< Psalmen 101 >

1 Een psalm van David. Ik zal van goedertierenheid en recht zingen; U zal ik psalmzingen, o HEERE!
Psaume de David. Je veux chanter la bonté et la justice; C'est toi, ô Éternel, que je célébrerai.
2 Ik zal verstandelijk handelen in den oprechten weg; wanneer zult Gij tot mij komen? Ik zal in het midden mijns huizes wandelen, in oprechtigheid mijns harten.
Je m'appliquerai à suivre la voie de l'intégrité. Quand viendras-tu à moi? Je donnerai l'exemple d'une conduite intègre. Au sein de ma famille.
3 Ik zal geen Belialsstuk voor mijn ogen stellen; ik haat het doen der afvalligen, het zal mij niet aankleven.
Je chasserai de mon esprit toute pensée coupable. J'ai en horreur les actes d'iniquité: Ils n'ont aucun attrait pour moi.
4 Het verkeerde hart zal van mij wijken; den boze zal ik niet kennen.
Le coeur pervers s'éloignera de moi; Je ne connaîtrai point le mal.
5 Die zijn naaste in het heimelijke achterklapt; dien zal ik verdelgen; die hoog van ogen is, en trots van hart, die zal ik niet vermogen.
J'anéantirai celui qui parle en secret contre son prochain. Je ne supporterai pas le regard hautain. Ni le coeur enflé d'orgueil.
6 Mijn ogen zullen zijn op de getrouwen in het land, dat zij bij mij zitten; die in den oprechten weg wandelt, die zal mij dienen.

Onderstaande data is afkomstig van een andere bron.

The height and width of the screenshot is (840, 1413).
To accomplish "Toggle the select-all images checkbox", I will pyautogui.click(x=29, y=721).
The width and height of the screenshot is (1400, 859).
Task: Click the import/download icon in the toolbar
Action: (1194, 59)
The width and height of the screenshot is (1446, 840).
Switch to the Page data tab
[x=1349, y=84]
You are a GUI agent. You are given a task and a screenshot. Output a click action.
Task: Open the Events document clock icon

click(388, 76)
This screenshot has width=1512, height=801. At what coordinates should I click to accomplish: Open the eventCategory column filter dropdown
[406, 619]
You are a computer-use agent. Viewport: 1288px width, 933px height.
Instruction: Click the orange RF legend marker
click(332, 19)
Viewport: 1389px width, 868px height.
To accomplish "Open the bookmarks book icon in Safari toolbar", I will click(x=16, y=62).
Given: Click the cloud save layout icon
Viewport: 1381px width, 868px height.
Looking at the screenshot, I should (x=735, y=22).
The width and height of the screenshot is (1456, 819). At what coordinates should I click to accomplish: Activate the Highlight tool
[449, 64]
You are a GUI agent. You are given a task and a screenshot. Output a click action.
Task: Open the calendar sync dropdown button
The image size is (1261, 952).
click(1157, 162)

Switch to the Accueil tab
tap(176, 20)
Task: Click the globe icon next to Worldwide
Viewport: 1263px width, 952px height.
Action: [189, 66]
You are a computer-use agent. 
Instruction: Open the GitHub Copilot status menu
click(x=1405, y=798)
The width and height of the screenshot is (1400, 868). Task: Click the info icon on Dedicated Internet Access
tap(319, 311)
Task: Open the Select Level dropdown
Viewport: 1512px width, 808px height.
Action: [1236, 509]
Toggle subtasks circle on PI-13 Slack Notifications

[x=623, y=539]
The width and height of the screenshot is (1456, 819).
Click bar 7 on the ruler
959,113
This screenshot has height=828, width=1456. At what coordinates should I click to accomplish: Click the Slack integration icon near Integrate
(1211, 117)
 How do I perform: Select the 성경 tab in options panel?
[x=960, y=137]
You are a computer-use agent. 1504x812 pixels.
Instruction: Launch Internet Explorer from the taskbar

J'aurai les yeux sur les fidèles du pays, Pour les faire demeurer avec moi. Celui qui marche dans l'intégrité, celui-là me servira.
7 Wie bedrog pleegt, zal binnen mijn huis niet blijven; die leugenen spreekt, zal voor mijn ogen niet bevestigd worden.
Celui qui use de tromperie n'habitera pas dans ma maison; Celui qui profère le mensonge Ne subsistera pas devant mes yeux.
8 Allen morgen zal ik alle goddelozen des lands verdelgen, om uit de stad des HEEREN alle werkers der ongerechtigheid uit te roeien.
Chaque matin, je détruirai tous les méchants du pays, Afin que tous les ouvriers d'iniquité Disparaissent de la cité de l'Éternel.